Interleukin-1 (IL-1) proteins, such as IL-1-beta play a key role in immune and inflammatory responses. Interaction of these cytokines with the IL-1 receptor induces a variety of biological changes in neurologic, metabolic, hematologic, and endocrinologic systems. Interleukin- 1 receptor antagonist protein (IRAP) is a naturally occurring inhibitor of the interleukin-1 receptor. The 153-residue protein binds to the receptor with an affinity similar to that of IL-1-beta but does not elicit any physiological responses. As a first step toward understanding IRAP's mode of action, we have used multidimensional, heteronuclear NMR spectroscopy to determine the antagonist's solution secondary structure and global fold.
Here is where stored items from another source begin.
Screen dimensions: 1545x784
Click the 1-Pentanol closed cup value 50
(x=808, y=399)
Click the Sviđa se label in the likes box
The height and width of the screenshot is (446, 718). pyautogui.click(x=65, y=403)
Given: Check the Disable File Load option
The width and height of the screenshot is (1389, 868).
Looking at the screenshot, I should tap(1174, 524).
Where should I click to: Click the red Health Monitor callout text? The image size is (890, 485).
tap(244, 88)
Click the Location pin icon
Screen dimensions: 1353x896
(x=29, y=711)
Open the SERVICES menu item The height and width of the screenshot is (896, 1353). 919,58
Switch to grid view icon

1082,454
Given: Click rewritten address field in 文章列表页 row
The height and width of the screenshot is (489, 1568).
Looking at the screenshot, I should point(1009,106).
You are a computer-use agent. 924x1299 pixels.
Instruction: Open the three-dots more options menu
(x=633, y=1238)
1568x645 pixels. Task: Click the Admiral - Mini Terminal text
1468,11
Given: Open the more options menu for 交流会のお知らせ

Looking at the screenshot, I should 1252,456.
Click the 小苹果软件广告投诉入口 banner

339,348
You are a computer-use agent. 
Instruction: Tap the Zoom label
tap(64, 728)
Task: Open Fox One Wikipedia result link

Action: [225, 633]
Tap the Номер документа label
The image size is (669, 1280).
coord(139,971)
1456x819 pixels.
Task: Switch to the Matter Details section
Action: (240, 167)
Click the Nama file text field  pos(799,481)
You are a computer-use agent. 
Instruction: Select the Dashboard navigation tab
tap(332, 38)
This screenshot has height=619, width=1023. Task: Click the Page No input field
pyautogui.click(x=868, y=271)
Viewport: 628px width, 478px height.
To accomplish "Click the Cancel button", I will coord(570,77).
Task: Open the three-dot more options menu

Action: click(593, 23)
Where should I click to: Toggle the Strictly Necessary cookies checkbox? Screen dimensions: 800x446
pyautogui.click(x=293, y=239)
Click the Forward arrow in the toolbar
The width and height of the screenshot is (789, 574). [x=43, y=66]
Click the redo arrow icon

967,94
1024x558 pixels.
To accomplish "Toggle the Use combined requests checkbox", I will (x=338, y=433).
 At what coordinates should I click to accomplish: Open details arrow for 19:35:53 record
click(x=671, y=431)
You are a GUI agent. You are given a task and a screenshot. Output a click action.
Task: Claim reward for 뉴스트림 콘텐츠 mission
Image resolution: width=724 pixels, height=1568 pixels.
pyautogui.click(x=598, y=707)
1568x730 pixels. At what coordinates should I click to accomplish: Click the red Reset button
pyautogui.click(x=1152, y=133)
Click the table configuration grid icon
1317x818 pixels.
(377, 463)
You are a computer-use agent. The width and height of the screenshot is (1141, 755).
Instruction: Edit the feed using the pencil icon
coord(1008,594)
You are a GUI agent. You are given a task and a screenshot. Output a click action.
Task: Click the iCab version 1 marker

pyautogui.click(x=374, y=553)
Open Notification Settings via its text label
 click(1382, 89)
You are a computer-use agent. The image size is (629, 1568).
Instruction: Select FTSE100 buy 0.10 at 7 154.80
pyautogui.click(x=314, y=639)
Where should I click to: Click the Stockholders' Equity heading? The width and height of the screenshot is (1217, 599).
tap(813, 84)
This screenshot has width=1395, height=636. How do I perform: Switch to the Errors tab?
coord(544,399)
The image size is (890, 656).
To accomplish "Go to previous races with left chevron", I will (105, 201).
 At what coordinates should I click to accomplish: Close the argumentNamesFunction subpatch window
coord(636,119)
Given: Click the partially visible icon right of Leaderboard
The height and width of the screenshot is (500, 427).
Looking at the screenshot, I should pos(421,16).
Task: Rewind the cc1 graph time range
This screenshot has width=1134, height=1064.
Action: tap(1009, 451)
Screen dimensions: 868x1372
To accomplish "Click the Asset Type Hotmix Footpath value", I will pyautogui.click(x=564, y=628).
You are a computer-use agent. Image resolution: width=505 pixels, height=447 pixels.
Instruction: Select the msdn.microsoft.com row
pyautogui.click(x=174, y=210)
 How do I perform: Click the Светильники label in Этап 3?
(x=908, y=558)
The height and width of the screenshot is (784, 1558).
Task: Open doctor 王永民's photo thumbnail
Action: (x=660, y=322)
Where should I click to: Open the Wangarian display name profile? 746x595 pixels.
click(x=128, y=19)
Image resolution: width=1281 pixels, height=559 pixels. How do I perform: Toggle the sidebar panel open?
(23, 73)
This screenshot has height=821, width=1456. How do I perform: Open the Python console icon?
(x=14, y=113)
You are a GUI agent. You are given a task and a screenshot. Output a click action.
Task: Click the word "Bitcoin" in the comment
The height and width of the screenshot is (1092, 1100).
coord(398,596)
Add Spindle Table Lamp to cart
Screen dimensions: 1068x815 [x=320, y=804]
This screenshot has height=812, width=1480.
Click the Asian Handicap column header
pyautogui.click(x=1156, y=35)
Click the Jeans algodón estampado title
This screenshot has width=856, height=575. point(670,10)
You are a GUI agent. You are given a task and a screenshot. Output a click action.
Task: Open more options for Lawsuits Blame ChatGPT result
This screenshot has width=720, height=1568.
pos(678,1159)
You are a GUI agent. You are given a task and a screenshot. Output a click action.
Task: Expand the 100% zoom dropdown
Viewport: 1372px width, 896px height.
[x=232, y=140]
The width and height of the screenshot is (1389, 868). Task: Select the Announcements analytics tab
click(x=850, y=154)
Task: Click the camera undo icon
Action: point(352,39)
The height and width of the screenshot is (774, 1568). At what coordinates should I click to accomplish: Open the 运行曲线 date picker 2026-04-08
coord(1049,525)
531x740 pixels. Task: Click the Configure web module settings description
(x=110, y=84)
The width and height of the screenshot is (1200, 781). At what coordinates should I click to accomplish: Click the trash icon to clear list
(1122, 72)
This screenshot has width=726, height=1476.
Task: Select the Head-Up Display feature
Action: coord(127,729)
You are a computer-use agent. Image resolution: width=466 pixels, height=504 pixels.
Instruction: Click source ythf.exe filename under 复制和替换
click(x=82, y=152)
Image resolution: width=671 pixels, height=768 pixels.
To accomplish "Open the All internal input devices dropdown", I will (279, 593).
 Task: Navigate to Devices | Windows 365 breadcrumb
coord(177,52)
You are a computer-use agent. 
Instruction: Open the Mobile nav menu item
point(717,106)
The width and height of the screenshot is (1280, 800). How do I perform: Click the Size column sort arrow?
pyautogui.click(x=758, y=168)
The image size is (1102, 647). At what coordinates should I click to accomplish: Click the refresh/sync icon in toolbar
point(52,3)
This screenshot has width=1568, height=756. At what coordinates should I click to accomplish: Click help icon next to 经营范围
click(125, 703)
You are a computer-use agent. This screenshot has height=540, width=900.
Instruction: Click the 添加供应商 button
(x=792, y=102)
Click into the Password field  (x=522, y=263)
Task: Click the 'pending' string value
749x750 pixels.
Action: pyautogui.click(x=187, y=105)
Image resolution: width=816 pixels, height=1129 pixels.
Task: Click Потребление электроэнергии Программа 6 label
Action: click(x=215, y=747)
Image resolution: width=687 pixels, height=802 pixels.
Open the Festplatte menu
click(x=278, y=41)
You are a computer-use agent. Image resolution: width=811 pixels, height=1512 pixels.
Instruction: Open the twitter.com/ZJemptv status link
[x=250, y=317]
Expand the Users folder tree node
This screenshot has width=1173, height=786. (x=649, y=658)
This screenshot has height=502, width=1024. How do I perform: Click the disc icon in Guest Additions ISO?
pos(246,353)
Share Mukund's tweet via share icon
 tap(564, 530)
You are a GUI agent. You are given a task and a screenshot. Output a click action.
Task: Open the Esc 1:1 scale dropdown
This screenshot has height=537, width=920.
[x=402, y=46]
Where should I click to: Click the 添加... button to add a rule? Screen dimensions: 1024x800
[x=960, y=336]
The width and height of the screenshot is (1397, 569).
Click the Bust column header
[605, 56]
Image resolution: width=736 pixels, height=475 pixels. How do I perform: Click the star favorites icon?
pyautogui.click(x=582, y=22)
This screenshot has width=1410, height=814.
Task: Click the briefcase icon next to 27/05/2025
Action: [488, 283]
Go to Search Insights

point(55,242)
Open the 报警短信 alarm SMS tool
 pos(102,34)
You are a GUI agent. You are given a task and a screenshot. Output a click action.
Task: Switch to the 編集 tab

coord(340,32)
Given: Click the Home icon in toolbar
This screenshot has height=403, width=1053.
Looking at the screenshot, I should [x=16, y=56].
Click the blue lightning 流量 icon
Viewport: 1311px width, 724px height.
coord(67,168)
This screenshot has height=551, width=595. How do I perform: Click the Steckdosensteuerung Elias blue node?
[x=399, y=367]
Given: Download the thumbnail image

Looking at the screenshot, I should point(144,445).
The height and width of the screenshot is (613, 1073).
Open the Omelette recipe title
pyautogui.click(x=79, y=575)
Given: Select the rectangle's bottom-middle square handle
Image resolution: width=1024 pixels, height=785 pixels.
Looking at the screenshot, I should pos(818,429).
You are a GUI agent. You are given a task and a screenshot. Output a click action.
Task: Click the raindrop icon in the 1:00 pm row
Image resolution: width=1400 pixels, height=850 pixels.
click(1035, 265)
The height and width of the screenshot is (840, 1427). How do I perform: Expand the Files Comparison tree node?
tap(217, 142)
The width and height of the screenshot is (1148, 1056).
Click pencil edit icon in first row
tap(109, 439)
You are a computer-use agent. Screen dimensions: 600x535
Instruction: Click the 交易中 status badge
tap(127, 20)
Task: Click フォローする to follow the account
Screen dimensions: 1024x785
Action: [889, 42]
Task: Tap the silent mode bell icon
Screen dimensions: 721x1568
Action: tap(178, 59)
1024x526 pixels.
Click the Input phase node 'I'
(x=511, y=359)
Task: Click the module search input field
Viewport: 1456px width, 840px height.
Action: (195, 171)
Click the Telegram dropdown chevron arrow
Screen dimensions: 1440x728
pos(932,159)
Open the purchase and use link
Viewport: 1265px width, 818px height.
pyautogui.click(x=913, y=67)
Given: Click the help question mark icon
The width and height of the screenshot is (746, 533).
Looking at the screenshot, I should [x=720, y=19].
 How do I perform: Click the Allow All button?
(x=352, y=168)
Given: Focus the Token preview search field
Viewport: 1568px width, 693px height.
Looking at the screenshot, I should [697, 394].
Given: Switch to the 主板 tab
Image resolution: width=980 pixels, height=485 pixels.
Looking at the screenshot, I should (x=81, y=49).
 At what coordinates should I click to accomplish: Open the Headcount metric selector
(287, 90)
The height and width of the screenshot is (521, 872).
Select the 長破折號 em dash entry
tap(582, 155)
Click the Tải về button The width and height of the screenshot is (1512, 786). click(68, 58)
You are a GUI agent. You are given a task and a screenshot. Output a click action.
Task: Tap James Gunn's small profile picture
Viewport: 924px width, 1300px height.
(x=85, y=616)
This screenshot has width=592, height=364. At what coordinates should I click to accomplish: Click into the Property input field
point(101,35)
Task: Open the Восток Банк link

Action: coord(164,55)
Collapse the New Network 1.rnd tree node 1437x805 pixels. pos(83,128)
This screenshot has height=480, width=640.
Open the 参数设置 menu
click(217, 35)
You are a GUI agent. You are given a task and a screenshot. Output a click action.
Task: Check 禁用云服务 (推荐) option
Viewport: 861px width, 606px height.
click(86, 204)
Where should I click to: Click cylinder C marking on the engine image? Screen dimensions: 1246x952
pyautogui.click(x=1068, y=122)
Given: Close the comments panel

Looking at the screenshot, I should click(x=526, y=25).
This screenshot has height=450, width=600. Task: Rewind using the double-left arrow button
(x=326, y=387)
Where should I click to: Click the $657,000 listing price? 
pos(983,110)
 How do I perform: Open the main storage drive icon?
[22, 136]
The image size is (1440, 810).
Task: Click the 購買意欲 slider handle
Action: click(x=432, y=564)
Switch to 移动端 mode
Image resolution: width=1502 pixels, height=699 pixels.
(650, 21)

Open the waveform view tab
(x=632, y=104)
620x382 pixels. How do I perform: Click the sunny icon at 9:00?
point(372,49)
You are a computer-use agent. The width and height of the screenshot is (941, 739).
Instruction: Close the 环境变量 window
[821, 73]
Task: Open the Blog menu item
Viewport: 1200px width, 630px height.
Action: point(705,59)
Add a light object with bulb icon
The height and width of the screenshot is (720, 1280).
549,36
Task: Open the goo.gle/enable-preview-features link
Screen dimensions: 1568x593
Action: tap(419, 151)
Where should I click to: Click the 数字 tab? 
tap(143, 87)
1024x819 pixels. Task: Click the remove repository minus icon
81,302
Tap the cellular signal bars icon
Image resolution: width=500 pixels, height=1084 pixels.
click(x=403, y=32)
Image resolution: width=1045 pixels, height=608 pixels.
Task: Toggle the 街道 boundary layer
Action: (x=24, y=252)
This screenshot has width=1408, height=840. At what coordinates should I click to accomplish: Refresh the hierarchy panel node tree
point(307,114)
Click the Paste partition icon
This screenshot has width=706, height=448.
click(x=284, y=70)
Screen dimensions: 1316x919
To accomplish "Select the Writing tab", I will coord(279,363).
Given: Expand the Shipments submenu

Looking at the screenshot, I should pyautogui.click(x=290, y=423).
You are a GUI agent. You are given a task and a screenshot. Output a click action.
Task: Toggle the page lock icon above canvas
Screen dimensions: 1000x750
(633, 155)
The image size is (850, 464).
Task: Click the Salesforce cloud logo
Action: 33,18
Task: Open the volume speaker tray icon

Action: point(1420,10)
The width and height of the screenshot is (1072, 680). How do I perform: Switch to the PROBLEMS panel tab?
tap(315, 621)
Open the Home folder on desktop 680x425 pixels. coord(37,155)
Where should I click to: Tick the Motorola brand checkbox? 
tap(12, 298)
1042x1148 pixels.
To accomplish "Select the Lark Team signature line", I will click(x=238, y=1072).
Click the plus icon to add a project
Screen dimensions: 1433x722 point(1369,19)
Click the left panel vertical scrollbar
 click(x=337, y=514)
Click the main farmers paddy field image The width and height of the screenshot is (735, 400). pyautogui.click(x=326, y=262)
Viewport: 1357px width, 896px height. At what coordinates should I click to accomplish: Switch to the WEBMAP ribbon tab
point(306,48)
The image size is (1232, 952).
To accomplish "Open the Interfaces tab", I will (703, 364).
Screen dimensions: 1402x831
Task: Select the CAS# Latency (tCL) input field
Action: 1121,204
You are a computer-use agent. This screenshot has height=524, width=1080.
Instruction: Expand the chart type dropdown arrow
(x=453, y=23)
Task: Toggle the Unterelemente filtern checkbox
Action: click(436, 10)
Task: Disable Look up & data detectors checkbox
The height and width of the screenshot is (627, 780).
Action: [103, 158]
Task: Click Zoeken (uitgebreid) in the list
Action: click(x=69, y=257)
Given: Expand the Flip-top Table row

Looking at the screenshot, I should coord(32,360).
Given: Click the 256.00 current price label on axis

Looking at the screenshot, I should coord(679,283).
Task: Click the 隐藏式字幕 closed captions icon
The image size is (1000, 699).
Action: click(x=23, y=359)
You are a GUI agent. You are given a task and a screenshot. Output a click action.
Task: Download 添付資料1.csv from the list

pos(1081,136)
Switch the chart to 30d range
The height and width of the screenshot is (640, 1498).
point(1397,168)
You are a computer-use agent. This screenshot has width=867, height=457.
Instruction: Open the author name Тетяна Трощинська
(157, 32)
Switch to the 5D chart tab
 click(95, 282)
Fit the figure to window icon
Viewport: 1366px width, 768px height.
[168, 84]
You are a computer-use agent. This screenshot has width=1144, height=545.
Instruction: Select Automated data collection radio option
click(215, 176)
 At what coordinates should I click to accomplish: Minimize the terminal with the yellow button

Using a combination of 3D H-1-N-15 NOESY-HMQC and TOCSY-HMQC and 3D H-1-N-15-C-13 HNCA and HN(CO)CA experiments on uniformly N-15- or doubly C-13/N-15-enriched IRAP, we have made resonance assignments for more than 90% of the main-chain atoms. Analysis of short- and long-range NOE's indicates that IRAP is predominantly beta-sheet, with the same overall topology as IL-1-beta but with different regions of the primary sequence comprising the beta-strands. Two short helical segments also were identified. The 14% sequence identity between IL-1-beta and IRAP increases to 25% when differences in the locations of secondary structure elements in the primary sequences are taken into account. Still, numerous differences in side chains, which ultimately play a major role in receptor interaction, exist. Comparison of the structure of IRAP with that of IL-1-beta provides a basis for understanding the structure/function relationships at the molecular level that account for the drastically different physiological effects of these two proteins.